PASAJE SELECCIONADO:
⁂

En esta entrada vamos a analizar una de las muchas corrientes o de los muchos tipos de éticas que se han desarrollado a lo largo de la Historia de la Filosofía: las éticas «deontológicas» o éticas del deber.
En primer lugar, realizaremos una aproximación etimológica al concepto «deontología» para distinguir el grupo de éticas que nos ocupan de otros, en particular del consecuencialismo. Después, presentaremos una de las diferentes propuestas de clasificación de las éticas deontológicas: éticas deontológicas centradas en el agente y éticas deontológicas centradas en el paciente. A continuación plantearemos algunas tesis básicas en contraste con las éticas consecuencialistas. Para finalizar, estudiaremos el paradigma moderno de las éticas deontológicas: la ética del deber puro de Kant.
1. Consideraciones etimológicas.
Existen múltiples tipologías para la clasificación de los sistemas éticos de la tradición filosófica: éticas descriptivas y éticas normativas, éticas sustancialistas y éticas procedimentalistas, éticas naturalistas y éticas no naturalistas, éticas teleológicas y éticas deontológicas, éticas de la convicción y éticas de la responsabilidad, etc. Sin perjuicio de la importancia actual de la distinción kantiana entre las éticas materiales y las éticas formales, en esta entrada nos vamos a limitar el examen de las éticas deontológicas. Es importante anotar que las tipologías presentadas no son clausuradas, sino que es posible reconocer algunos rasgos de las éticas deontológicas en las éticas naturalistas, por ejemplo, o en las éticas normativas.

⁂

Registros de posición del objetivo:
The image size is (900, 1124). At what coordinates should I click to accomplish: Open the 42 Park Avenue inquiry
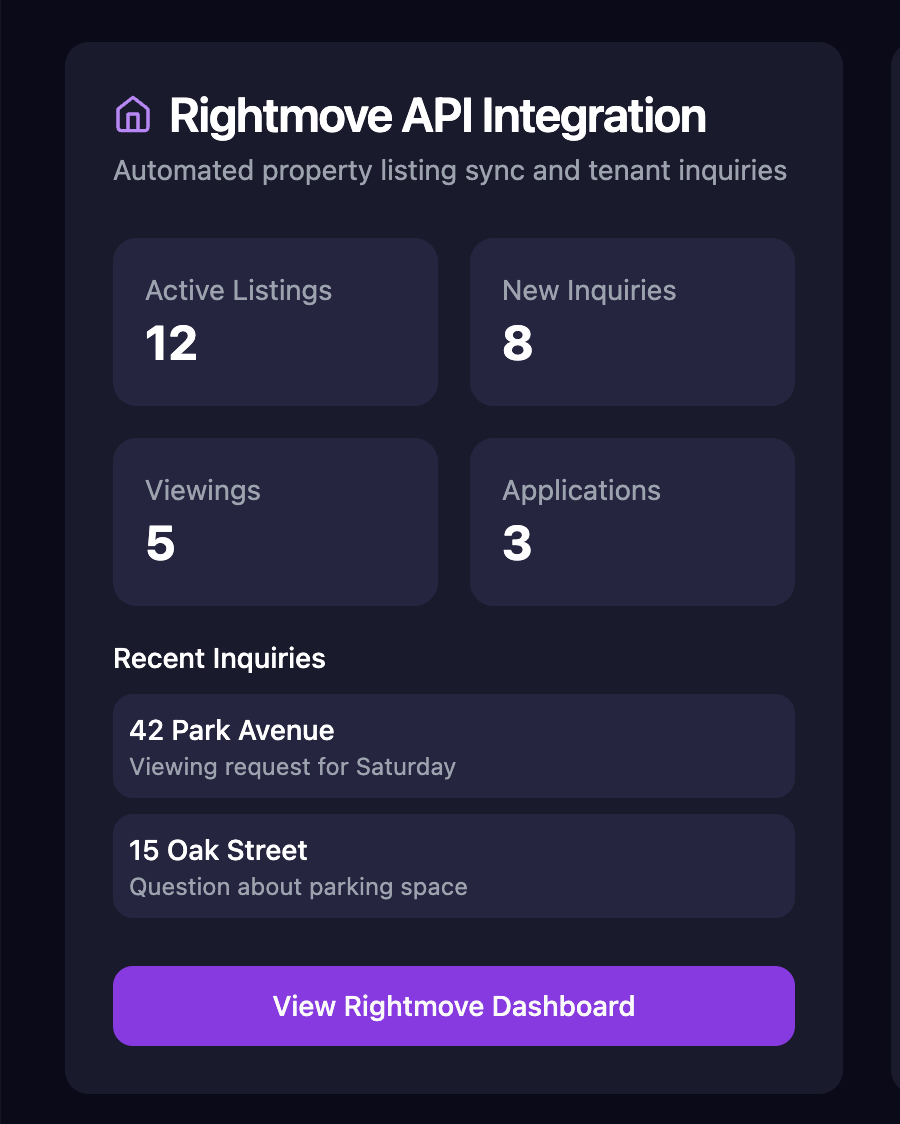pyautogui.click(x=453, y=746)
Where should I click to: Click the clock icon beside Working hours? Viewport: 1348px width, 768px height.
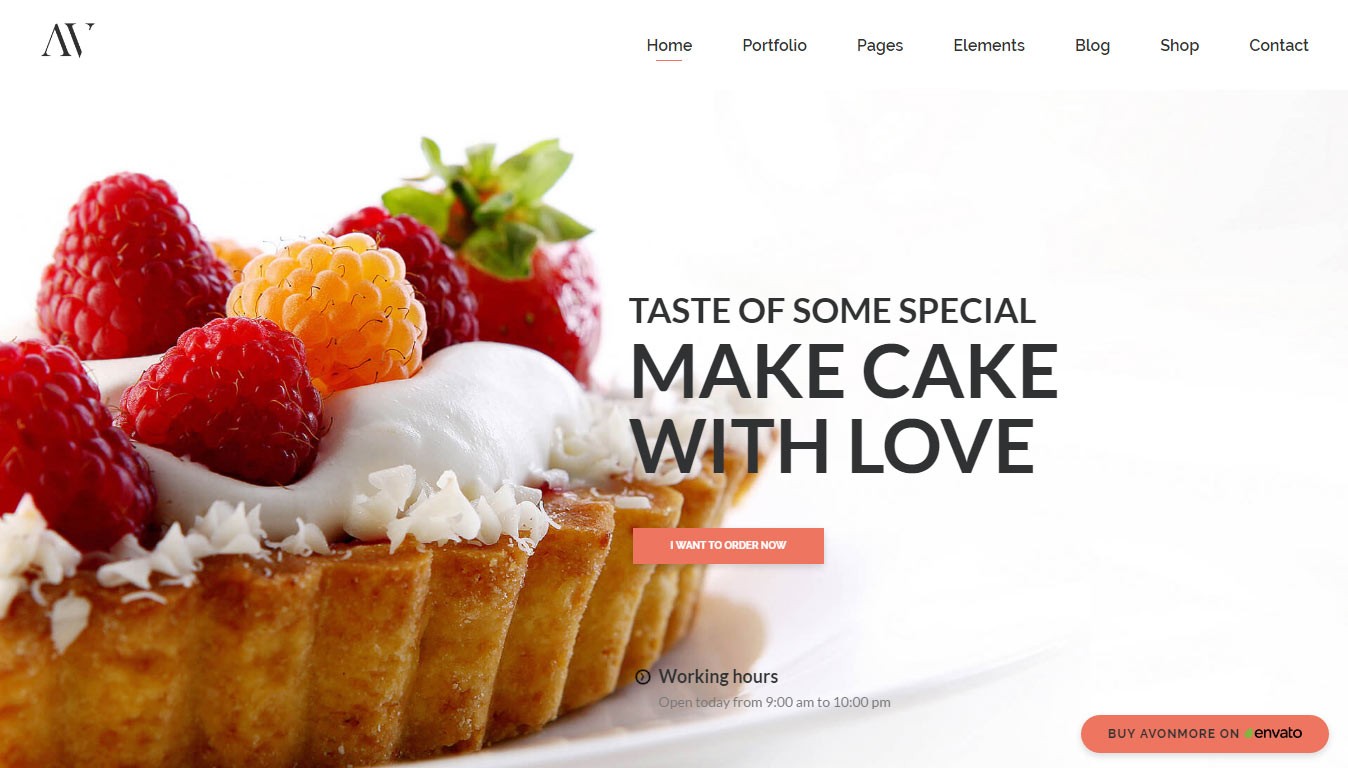pyautogui.click(x=643, y=677)
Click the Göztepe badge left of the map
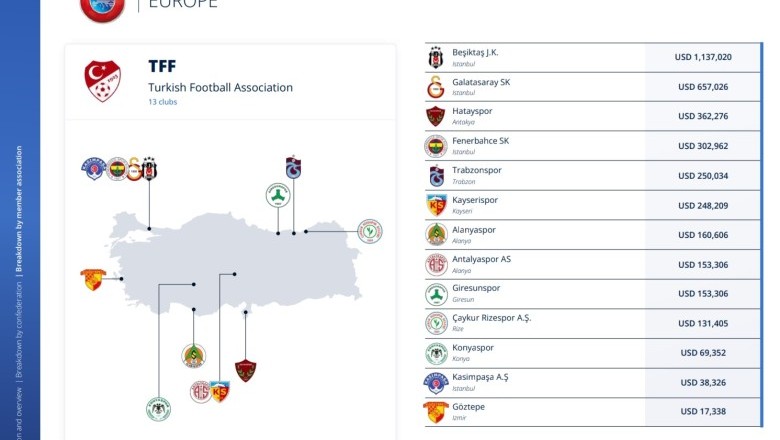Image resolution: width=780 pixels, height=440 pixels. 93,279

⁂

ENUNCIADO DEL PROBLEMA 1:
Indica si cada afirmación concuerda con el texto sobre las éticas deontológicas. Responde sí o no y cita literalmente las palabras del texto que lo deciden.
(a) La entrada termina con el estudio de la ética del deber puro de Kant.
(b) Las tipologías de clasificación presentadas son clausuradas.
(c) La entrada se limita al examen de las éticas materiales y las éticas formales.
ENUNCIADO DEL PROBLEMA 2: Según el texto sobre las éticas deontológicas, ¿con qué fin se hace una aproximación etimológica al concepto «deontología»?
ENUNCIADO DEL PROBLEMA 3:
Responde con brevedad a partir del texto sobre las éticas deontológicas.
(a) ¿Qué otro nombre reciben las éticas deontológicas en la primera oración?
(b) ¿En qué dos grupos divide las éticas deontológicas la propuesta de clasificación que se anuncia?
(c) ¿Entre qué dos tipos de éticas se establece la distinción kantiana que menciona el apartado 1?

RESPUESTA DESARROLLADA 1:
(a) Sí: «Para finalizar, estudiaremos el paradigma moderno de las éticas deontológicas: la ética del deber puro de Kant».
(b) No: «las tipologías presentadas no son clausuradas».
(c) No: «en esta entrada nos vamos a limitar el examen de las éticas deontológicas».

RESPUESTA DESARROLLADA 2: La aproximación etimológica sirve para distinguir el grupo de éticas que se estudian de otros grupos. En particular, permite separarlo del consecuencialismo.

RESPUESTA DESARROLLADA 3:
(a) Reciben el nombre de éticas del deber.
(b) Las divide en éticas deontológicas centradas en el agente y éticas deontológicas centradas en el paciente.
(c) Se establece entre las éticas materiales y las éticas formales.